There is no doubt that Mukhina was tight, in some ways, with a state that saw and used monumentalism as a way to express and reinforce its superiority. Mukhina was the recipient of five Stalin Prizes in her career (1941, 1943, 1946, 1951, 1952). She was given prestigious commissions to create centrally-located, highly visible public art. According to her son, however, she never once created a bust or sculpture of leading Soviet politicians, although she was asked to many a time, and her husband, the prominent doctor Alexei Zamkov, was repeatedly harassed by the authorities in those moments when he wasn’t being spared or given unexpected opportunities. In short, the family walked a narrow line in a very difficult time. I wrote in late May about a monumental sculpture of Maxim Gorky that Mukhina was instrumental in completing shortly before her own death and 10 years after the death of the primary sculptor Ivan Shadr. When one digs into the details of Mukhina’s life one sees why she may have been compelled to help finish the image of Gorky – he was instrumental in obtaining permission for Mukhina and her husband to return to Moscow from exile in Voronezh. They had attempted to slip out of the country in the early-to-mid-1930s and were caught, detained and exiled.

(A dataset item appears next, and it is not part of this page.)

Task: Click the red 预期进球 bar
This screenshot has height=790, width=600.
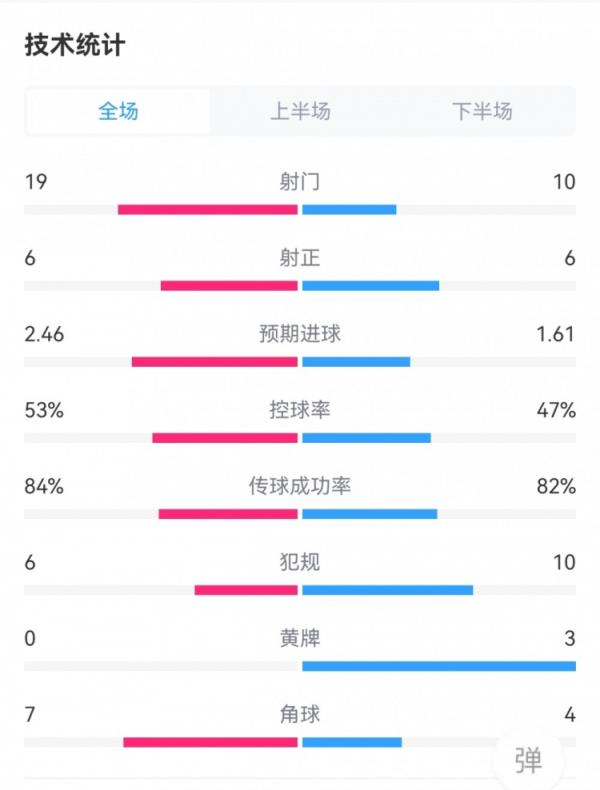Action: 215,362
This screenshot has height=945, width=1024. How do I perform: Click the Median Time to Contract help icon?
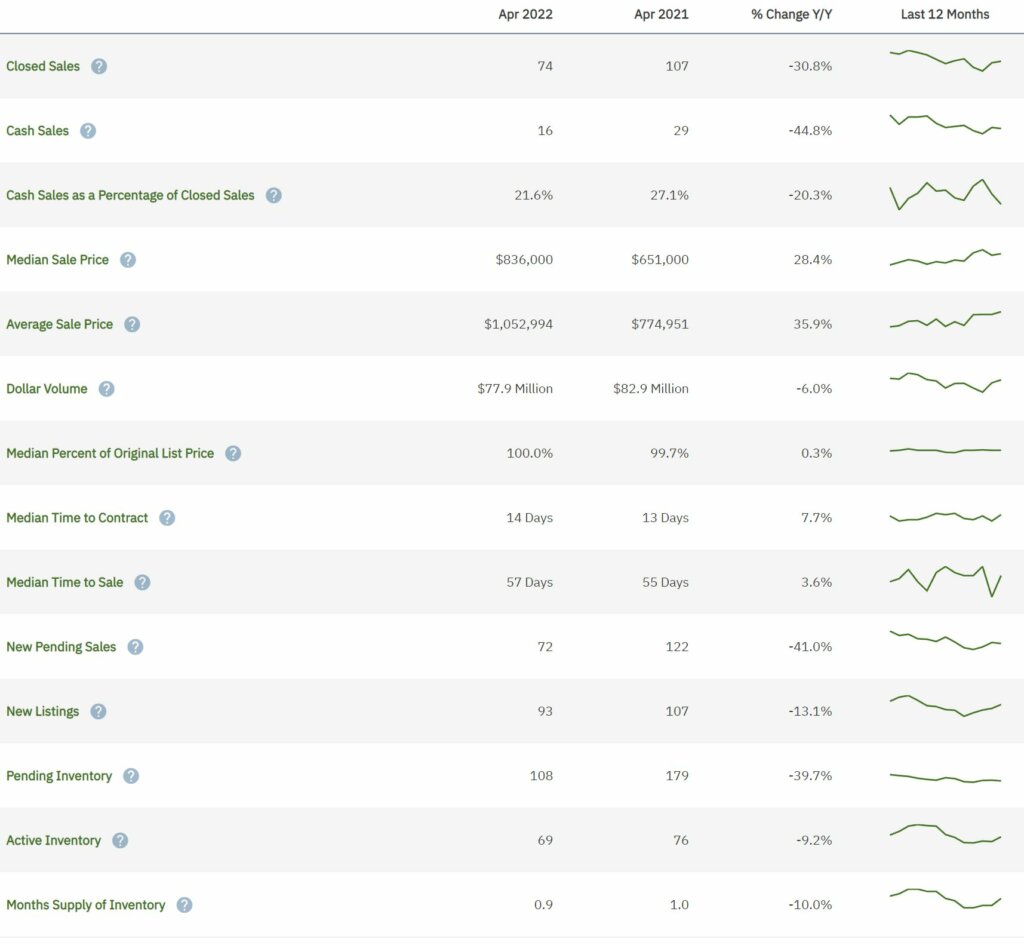click(x=167, y=517)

Another of Mukhina’s most famous works is the monument to Pyotr Tchaikovsky which stands before the Moscow Conservatory. That was no easy commission, however. The original commission was made in 1940 but work was interrupted by the war. Only in 1945 did Mukhina present her first “draft” of the future monument. It, however, was rejected by the inspection board. A second variant was given the okay two years later, but it still took eight more years to get the official order to place the sculpture before the Conservatory. By the time of the unveiling in 1954, Mukhina had been dead for nearly a year.

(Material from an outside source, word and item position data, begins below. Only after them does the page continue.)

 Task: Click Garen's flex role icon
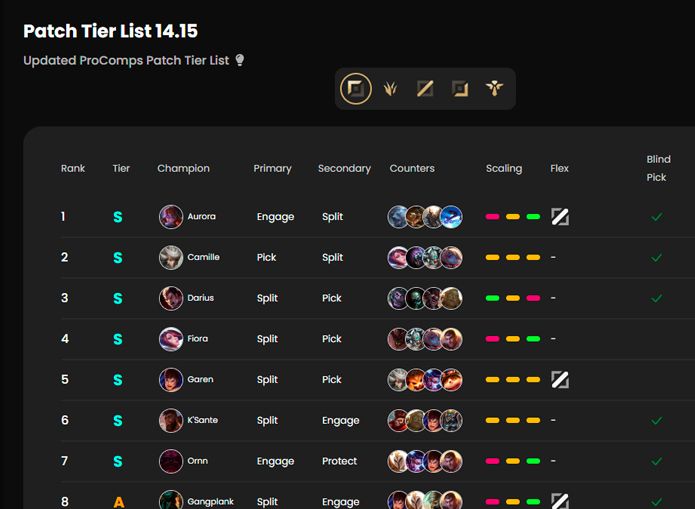pyautogui.click(x=560, y=380)
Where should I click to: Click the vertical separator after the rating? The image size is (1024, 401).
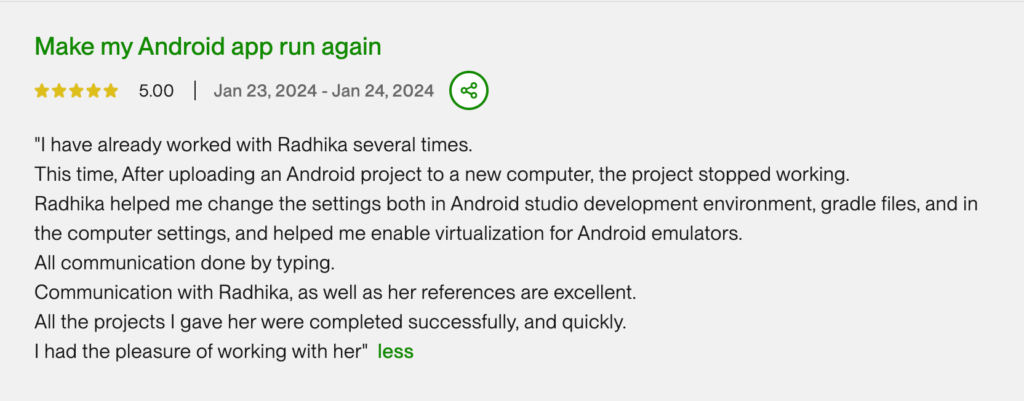pyautogui.click(x=194, y=91)
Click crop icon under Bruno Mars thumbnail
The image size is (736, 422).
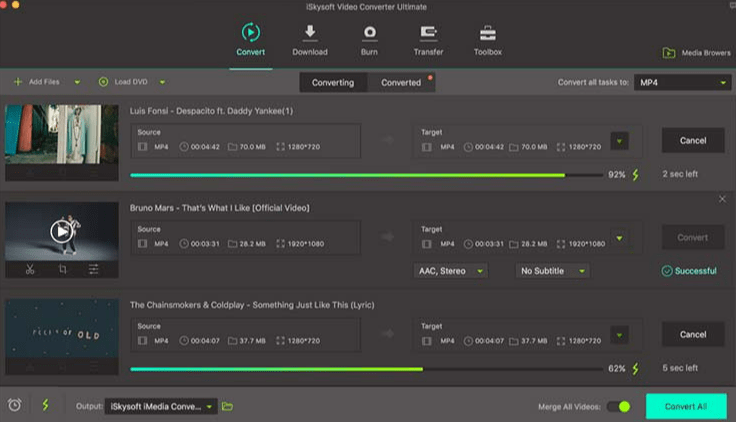[62, 269]
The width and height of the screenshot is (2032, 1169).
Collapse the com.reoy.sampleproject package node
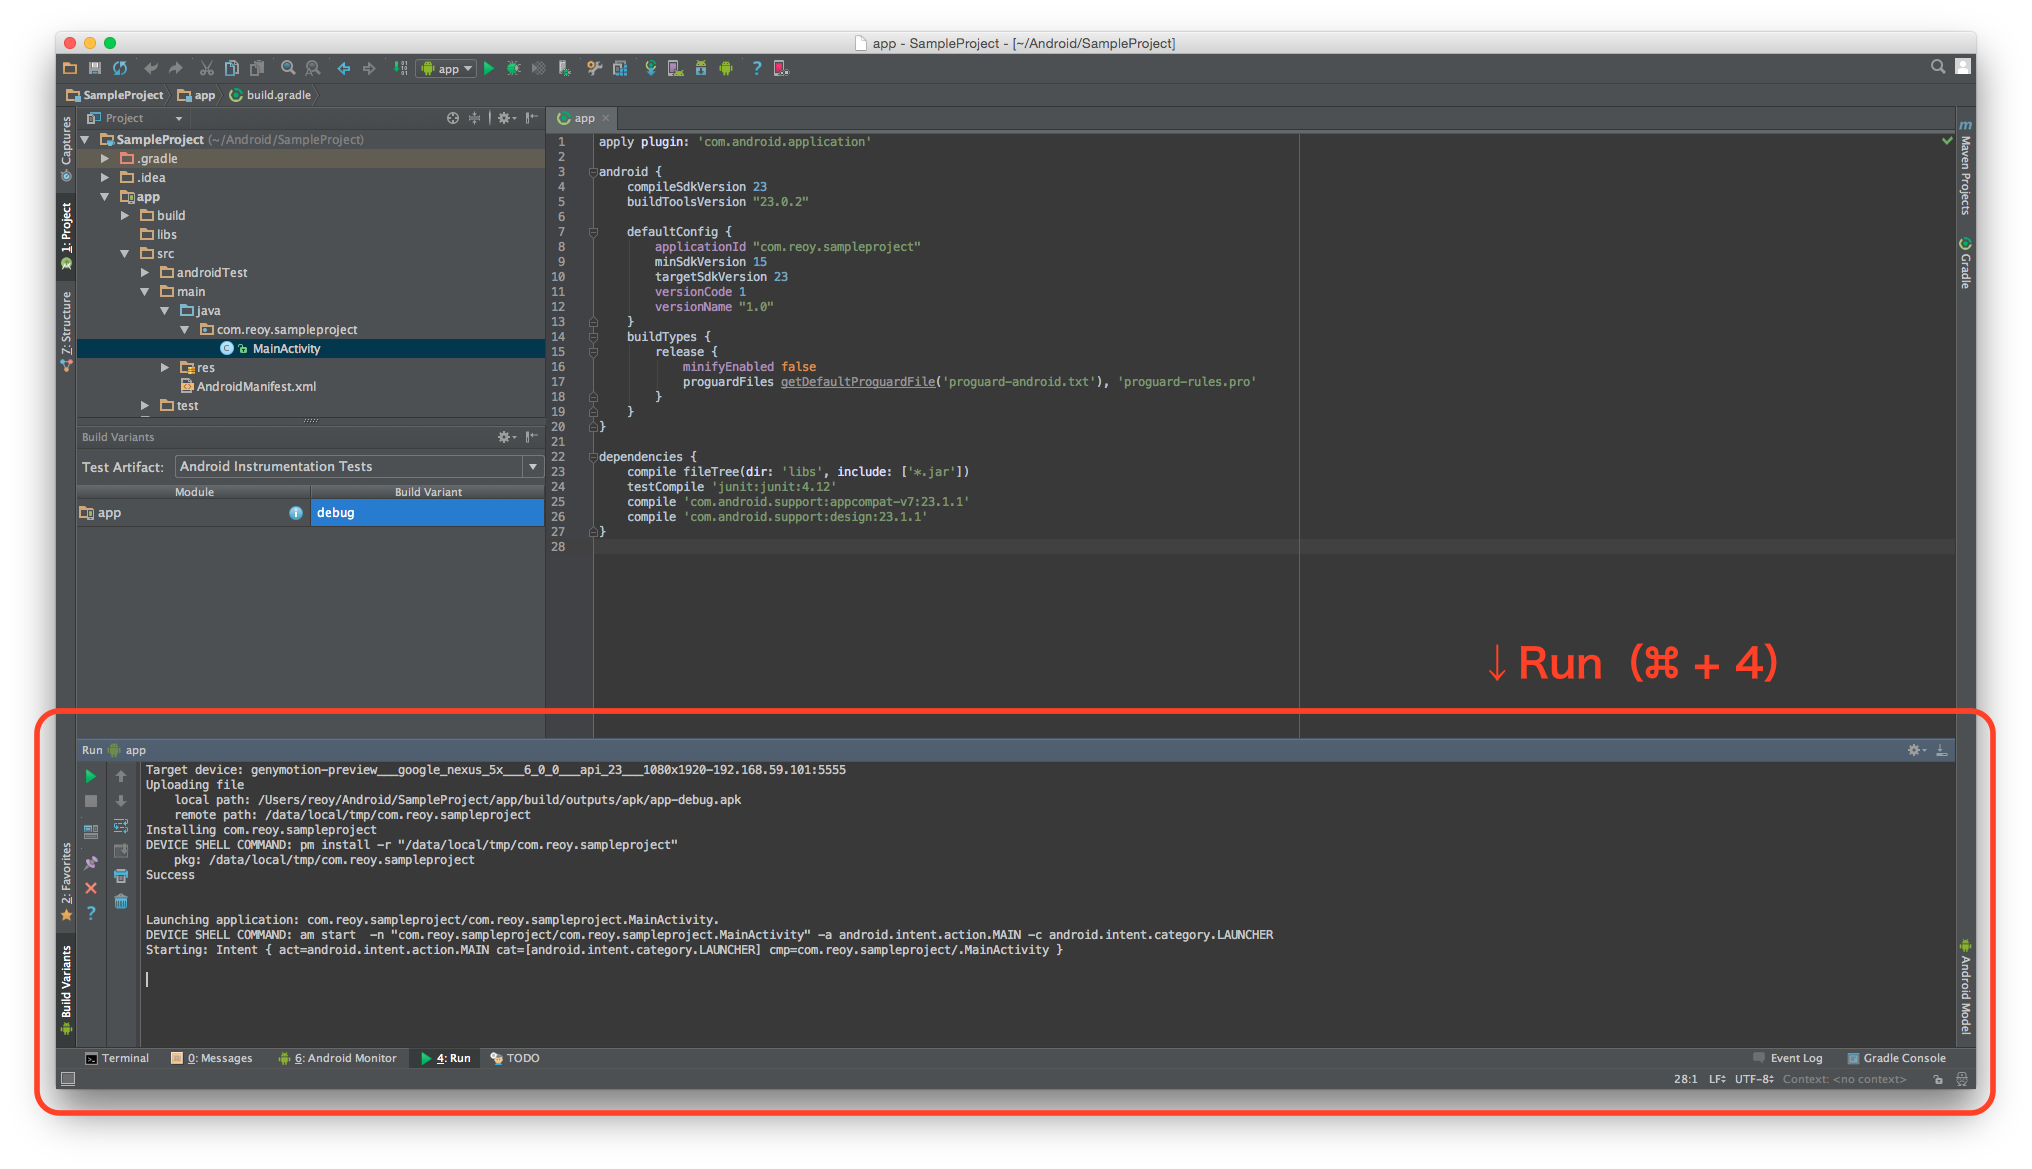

The likeness of Mukhina stands on a tiny, nameless square more or less at the intersection of Prechistensky Lane and Prechistenka Street in the Arbat region. Sculpted by Mikhail Anikushin with the aid of architect Sergei Khadzhibaronov, it was unveiled in 1989 as part of the celebration of Mukhina’s centennial.
The piece reflects her reputation as a principled person with a difficult personality. I mention that latter bit only because you run across it a lot when reading about Mukhina. I don’t doubt it’s true, knowing what I know about her life, her work and the era that she inhabited. What I do doubt is that there is anything of value to be had in applying such epithets to her. That she was a strong person with a strong vision is already evident in the fact that she made sculptures weighing 75 tons. It’s also evident when you consider the tight-rope walk she and her husband had to walk in order to keep working and living. In other words, I report that bit of information that everyone else reports, but I encourage you to toss it out as useless.
Anikushin – perhaps – shows Mukhina wrapped in the same scarf and buffeted by the same wind as the young man in the sculpture of The Worker and the Kolkhoz Girl. It’s a nice little quote and it works especially well because, as I said, this sculpture is relatively small and, in no way, attempts to approximate Mukhina’s own work. Anikushin also did a nice job of imparting to Mukhina’s expression that strength we know she commanded, even if it might be a tad off-putting, while also giving her a very human, thoughtful gaze. There is, in other words, a subtle mix here of the public and private flowing back and forth into one another. There is something in that which captures the essence of at least one aspect of the Soviet experience.
Mukhina and her husband are buried in the hallowed – and prestigious – ground of the Novodevichy Monastery on the banks of the Moscow River. I love the words that are engraved on their headstone. Dr. Zamkov, who died in 1942, is quoted as saying, “I did for people everything that I could.” When Vera herself was buried, her own words were added: “Me too.”